In a landmark announcement, Bitget has reportedly surpassed the $1 billion mark in cumulative volume of its US stock-linked futures contracts, the company’s Chief Executive Officer revealed this week. The milestone is being hailed as a significant development for the derivatives segment of the fintech’s offering, reflecting growing investor appetite for equity-linked futures at a time of heightened global market volatility.
According to industry updates shared by the platform, Bitget’s US stock-linked futures — contracts that allow investors to speculate on the price movements of major US‐listed companies without owning the underlying shares — have now cleared more than $1 billion in traded volume. The CEO described the achievement as evidence that institutional and retail investors are increasingly seeking alternative avenues to access equity market exposure, particularly via crypto-native platforms.

“We are proud to announce this key milestone,” the CEO stated during a virtual event. “Cross-asset innovation is accelerating, and our stock-linked futures offering is resonating with clients who want seamless bridging between crypto and traditional equity markets.” The CEO further noted that the product roll-out aligns with Bitget’s strategy of expanding its derivatives suite and widening access to global financial markets through digital infrastructure.
Market watchers say the breakthrough is notable for several reasons. First, it comes amid a broader shift in investor behaviour, where volatility and regulatory uncertainty in traditional equity markets are driving interest in derivative instruments. Second, it underscores the role of fintech platforms in blurring the lines between crypto derivatives and conventional financial products. Finally, the volume milestone could signal growing institutional acceptance of newer market structures outside traditional broker-dealer networks.

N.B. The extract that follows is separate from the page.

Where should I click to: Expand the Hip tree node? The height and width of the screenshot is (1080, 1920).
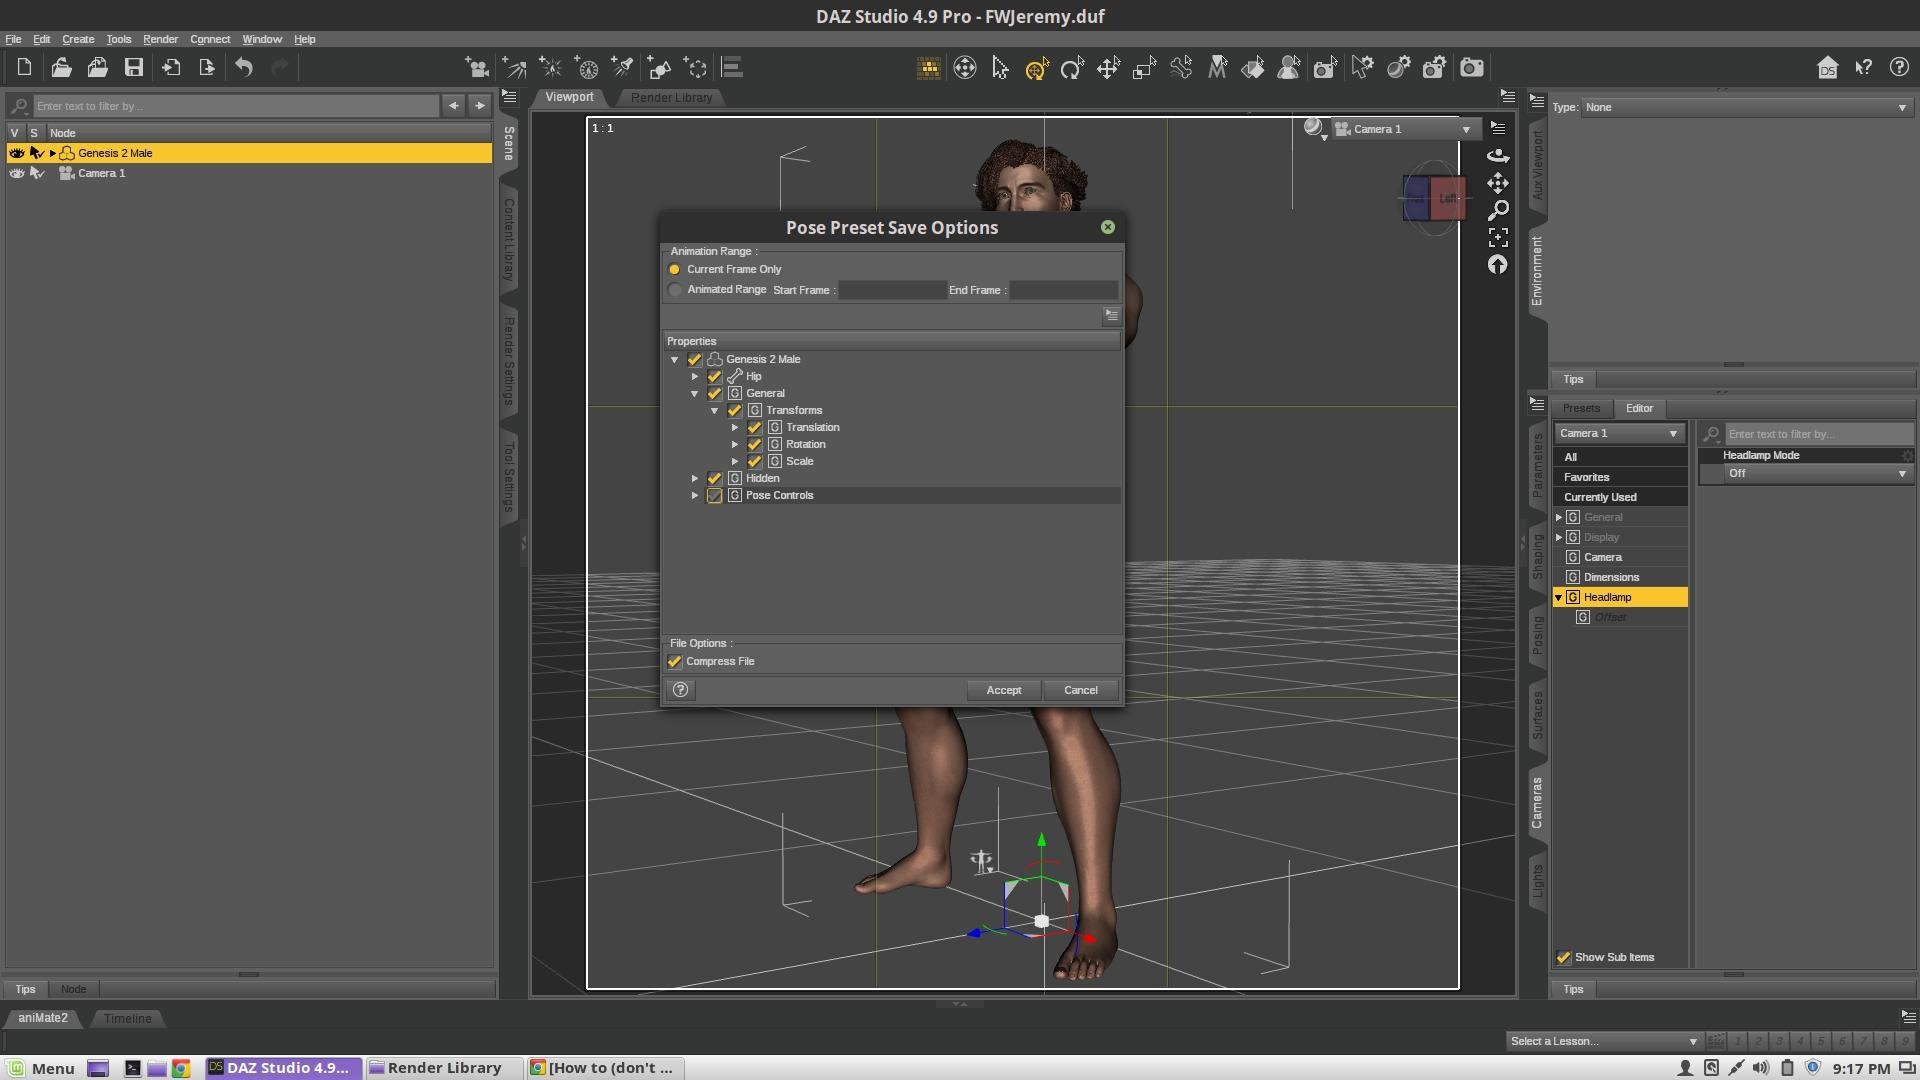pyautogui.click(x=695, y=377)
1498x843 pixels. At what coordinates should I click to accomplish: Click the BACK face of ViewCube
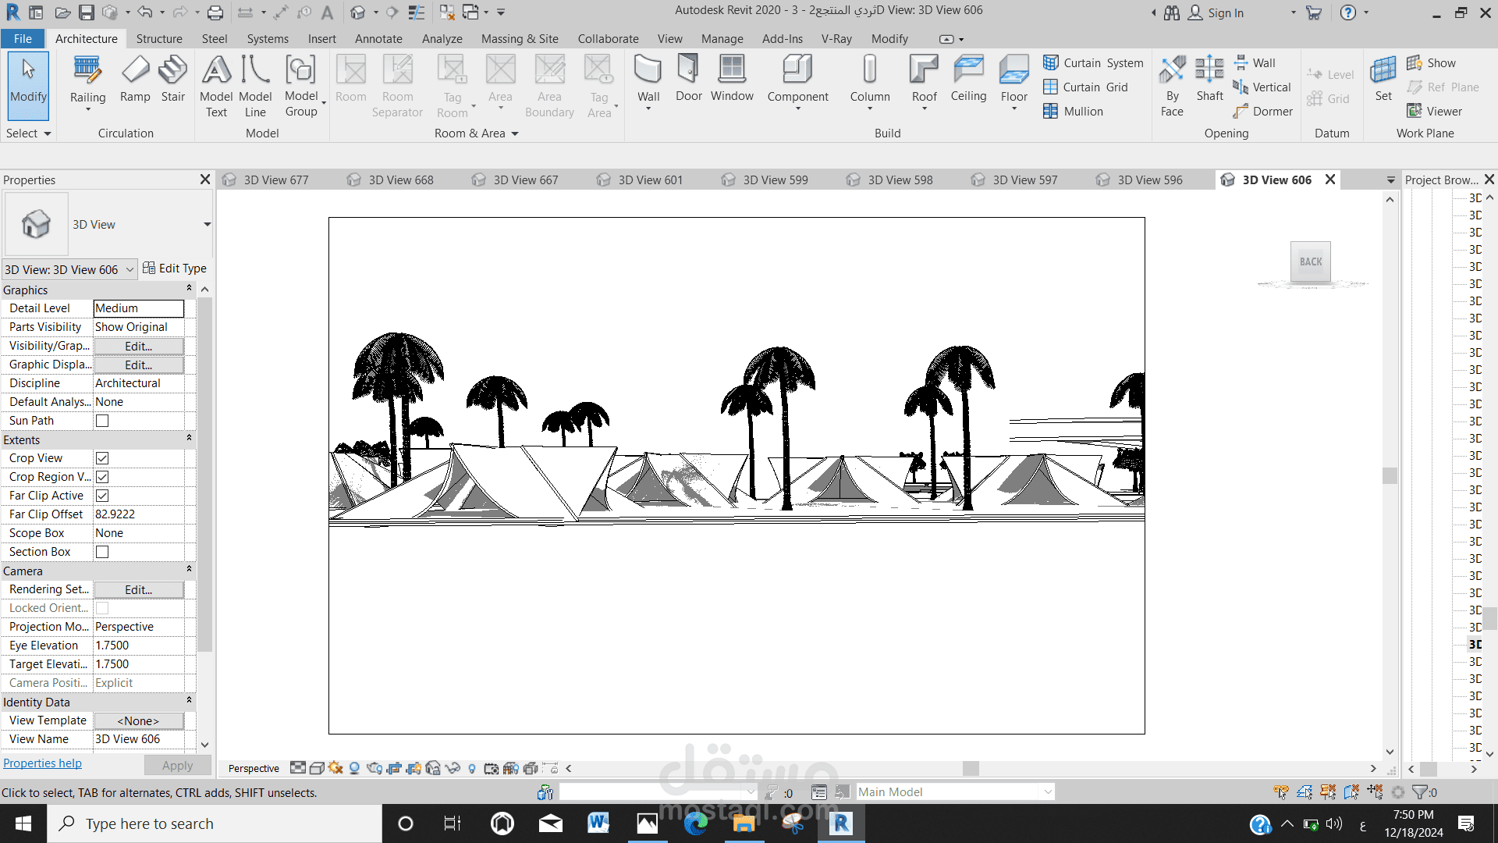[1311, 262]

Analysts say that while $1 billion in volume is still modest compared with major derivatives exchanges, for a fintech firm operating in the equity-linked futures space it reflects momentum and a potential growth trajectory. “What matters now is whether Bitget can translate this trading volume into consistent liquidity, product expansion, and geographic reach,” said one derivatives specialist. “Achieving scale in these products will depend on regulatory clarity, counter-party credit management and risk controls.”
Bitget’s offering allows approved users to take long or short positions on a basket of US-listed stocks. The contracts are settled in cash, and the firm says users benefit from 24/7 access, fractional exposure and rapid execution — features that appeal to digital-first investors. The CEO added that plans are underway to expand the stock-linked futures product to cover more regions and asset classes, pointing to upcoming launches in Asia and Africa.
While the announcement is positive for Bitget, market participants underscore several risk factors. Regulation in the derivatives space remains evolving, particularly in jurisdictions where crypto-native firms offer tradable equity-linked contracts. Ensuring compliance with securities laws, establishing robust margin and clearing frameworks and managing liquidity risk are key if the momentum is to translate into sustainable growth.
In Nigeria, where fintech adoption is high and retail investor participation in equities is strong, the emergence of stock-linked futures via platforms like Bitget could spur competition with traditional brokerage houses. Local analysts suggest Nigerian investors may seek access to such products as part of portfolio diversification strategies, provided regulatory clarity is established. One Lagos-based trader observed: “A $1 billion milestone shows interest is real. The question now is whether regulators will allow these products here in Nigeria and whether local investors get access.”
The development comes at a time when equity markets globally face headwinds — inflation, interest-rate hikes and geopolitical uncertainty have created volatile conditions. Derivative products, such as stock-linked futures, offer investors ways to hedge or gain exposure with less capital than outright share ownership. Bitget’s milestone may reflect broader demand for such structures in emerging markets and digital finance ecosystems.
Bitget, founded in 2018 and headquartered in Singapore, operates a global crypto exchange offering spot and derivatives trading. The company has in recent years expanded into equities-related products, tokenised assets and cross-commodity derivatives. The stock-linked futures product launched earlier this year is one of the firm’s most-advertised innovations, and reaching the $1 billion volume mark is being used in marketing and investor-relations materials as proof of traction.
Looking ahead, the CEO said the firm will focus on deepening liquidity, establishing market-making partnerships and exploring licensing in additional jurisdictions. “This milestone is just the beginning. Our goal is to transform how investors access global equities, combining the speed and accessibility of crypto with the regulation and profile of traditional markets.”
As Bitget advances its product roadmap, market watchers will keep a keen eye on volume growth, user demographics, regulatory engagement and competitive responses from established exchanges and brokerage firms. If the momentum continues, the $1 billion milestone could mark a shift in how derivatives are distributed and accessed globally — signalling a growing convergence of digital finance and traditional equity markets.